Heinlein had presumably met a lot of Christians, but he had never met Jesus. How could he? The “gospel” message preached by most Christians throughout the Twentieth Century (Heinlein died in 1988) had very little Jesus in it…a “four laws and then the rapture” gospel needs Jesus for his blood and for his second coming, but completely ignores his teachings and his life, and only gives a passing nod to his resurrection. If Heinlein believed the God of Christians and Jews to be unjust, well, when did anyone in either group introduce him to the justice preached by Jesus and before him by the prophets?
And most importantly, of course, here and now and today, what portrait of God are you holding up to the world around you? If people consider your testimony of Jesus and ultimately reject him (as some will), are they rejecting the real thing?
The sacrifice system of the OT was nothing more than the standard con ran by so many religious priest of that time and seen even today of the 10%.
The sacrifice was used to feed and clothe the priest who simply got away with being lazy do nothing leeches.
Heinlein had a very good understanding of the religious con game that was played then and now. It is not unique to the Bible. I was reared as a believer and have studied many other religions. These practices are common in the more “developed” religious doctrines.

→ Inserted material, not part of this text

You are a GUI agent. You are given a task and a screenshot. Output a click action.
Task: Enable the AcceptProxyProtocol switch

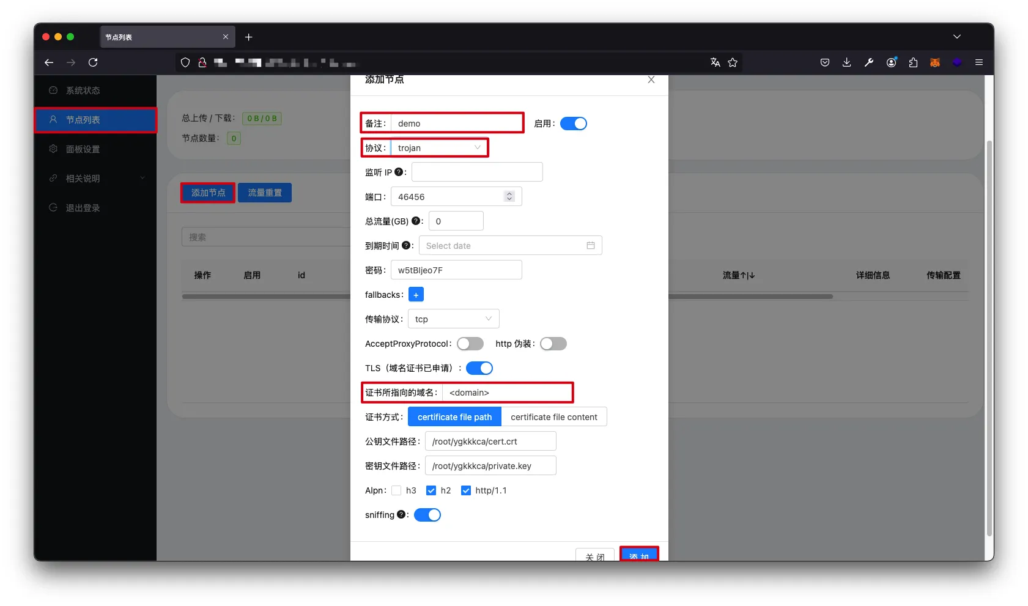coord(470,344)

The extreme capitalistic Evangelicals have developed it to the highest con level where the members of the church will give money to a preacher that they know already has one jet to buy another – they never even k now what benefits and salary the conman is paid and have no control of the churches money .
Michael, your “do nothing leeches” characterization presupposes that the people felt then, or that donors feel now, that they derive no benefit from the priests or preachers. I happen to agree that too much of Christian giving stays in the home church, and I’m one of several voices in my own church pushing for more of our giving to go outside our doors to ministries that actually, physically help people. But the notion of a “con” is always an interesting one, as it’s often the case that while outsiders would consider people to be swindled, insiders define the return on investment by different terms/standards.
All that said, when Evangelicals talk about the sacrificial system, they’re not generally talking about that tithe that supported the priesthood, they’re talking about sin offerings and the like, which they also misinterpret, but not in the way you suggest.